La dune rose de Ouargla

À Ouargla, j'étais tombé sur une figure de légende, le Cne Bernard Justin, dit Mermoz. C'était une figure. Il avait fait des années, des années d'escadrille de Sahara. Sur le Sahara, c'était un véritable sorcier. Il était capable de le traverser en sachant où il était, sans une carte. C'était un grand ancien, parce qu'en 1932 il avait fait partie du fameux 1er Régiment d'Aviation d'Afrique, basé à Hussein Dey, sous les ordres du célèbre Colonel Weis. Avec leurs Breguet 14 et leurs Potez 25, à l'époque du grand Laperrine, ils avaient traversé le Sahara.

J'étais donc en escadrille et Bernard Justin m'avait donné des conseils formidables, en particulier au point de vue météo. Les gens qui connaissent Ouargla - il y en là - vous vous souvenez : au nord de la piste, la piste nord-sud, il y a ... c'est curieux : le désert est jaune, au nord de la piste il y a une dune rose. D'ailleurs au lever du soleil et au coucher, c'est merveilleux. D'accord, quand vous avez deux ans de désert... ! C'est merveilleux à voir, c'est formidable. Bernard Justin m'avait dit :

- « Quand au petit matin, t'as la biroute qui bouge pas, il n'y a pas de vent, Quand tu verras le sommet de la dune rose qui fume - il n 'y a pas un pet de vent - méfie-toi, c'est une méchante tempête de sable dans la journée ».

Et j 'ai pu le constater, à l'époque j'étais à Ouargla sur Noratlas, ligne régulière sympa : Alger, Ouargla, Fort Flatters. On bouffait à Fort Flatters, on rentrait. 7 h 30 de vol dans la journée. Pour un gars comme moi, c'était de la bibine. Je faisais travailler le copi, c'est normal, il fallait qu'il prépare le CIET. On va à la météo le matin à Alger, le gars nous dit :

- « Grand beau temps sur le Sahara, 1/8ème de cirrus ».

On arrive donc à Ouargla de bonne heure, c'était une ligne qui décollait de très bonne heure, et pendant que l'escale s'occupe à décharger, instinctivement, je regarde la dune et je vois la dune qui fumait ; il n'y avait pas un pet de vent.
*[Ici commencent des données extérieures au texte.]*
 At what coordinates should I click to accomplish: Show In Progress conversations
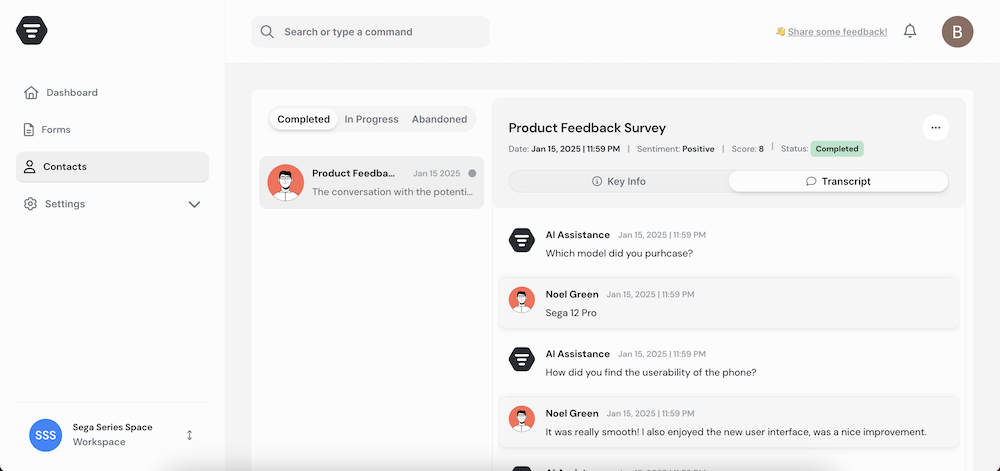[371, 119]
Oh ! Je me souviens des conseils du père Justin.

Je fonce à la météo, d'habitude, on n'y allait jamais, on passait... Et là je tombe sur un maître principal de la marine. Son contre-torpilleur avait dû louper l'embouchure de la Gironde... Il était à Ouargla... Très marin ! Je lui dis :

- « Voilà, je m'inquiète, que pensez-vous de la situation ? Je fais la ligne, je crains pour cet après-midi une tempête de sable ».

Il me sort la même protec météo qui était arrivée par télétype et me dit :

- « Non, non, non, 1/8ème de cirrus, etc »
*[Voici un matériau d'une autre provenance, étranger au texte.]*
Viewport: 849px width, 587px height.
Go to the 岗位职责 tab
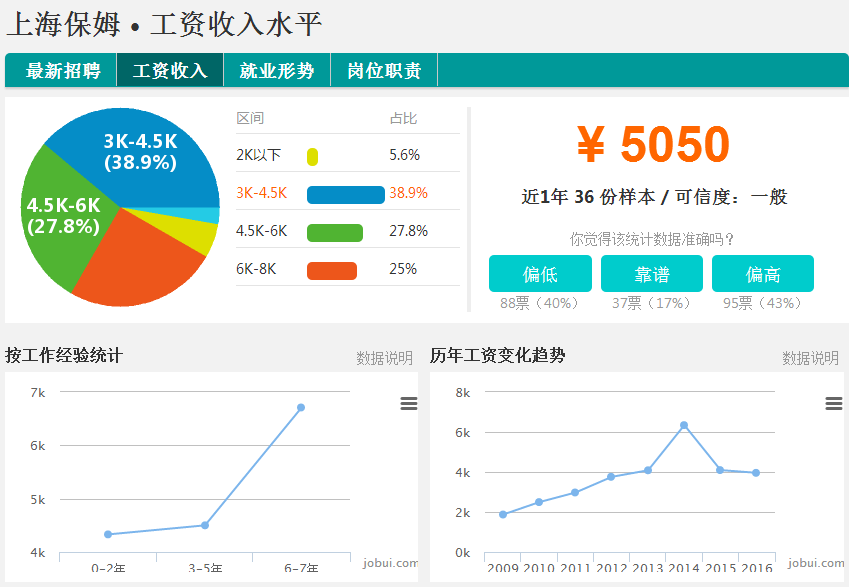(x=384, y=71)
Devant mon insistance, il me dit :

- « Mon capitaine, qu'est-ce qui vous fait craindre une tempête de sable ? »

Et moi je lui dis :

- « La dune rose fume, c'est mauvais signe ».

Je n'oublierai jamais le regard qu'il m'a jeté. Il a dû se dire : ils ne sont pas sérieux dans l'Armée de l'air. On confie un Noratlas avec 30 passagers à un fou, un type complètement fou ! Il m'a pris par les épaules et m'a raccompagné en disant :

- « Mais non, mon Capitaine, ne craignez rien, il ne se passera rien »

On repart sur Flatters. On se pose à Flatters et je me souviens d'un détail. Justin, on l'appelait Mermoz parce que lui aussi vouait une véritable admiration à Mermoz : il avait toujours dans sa poche les photos de sa femme et de ses gosses, et de Mermoz. Il m'avait dit :

- « Tu vois, quand au Sahara tu te poseras sur un terrain et que, de bonne heure le matin, tu as déjà un vent fort des 240, méfie-toi, c'est un méchant vent de sable, qui se prépare ».

On se pose à Flatters. Effectivement, il y avait déjà du 20/22 nœuds. Je dois dire que l'équipage, qui pourtant me connaissait bien, qui m'estimait, commençait à être inquiet au décollage d'Ouargla en disant :

- « Le vieux... il serait temps qu'on le ramène en France, il a des idées fixes ».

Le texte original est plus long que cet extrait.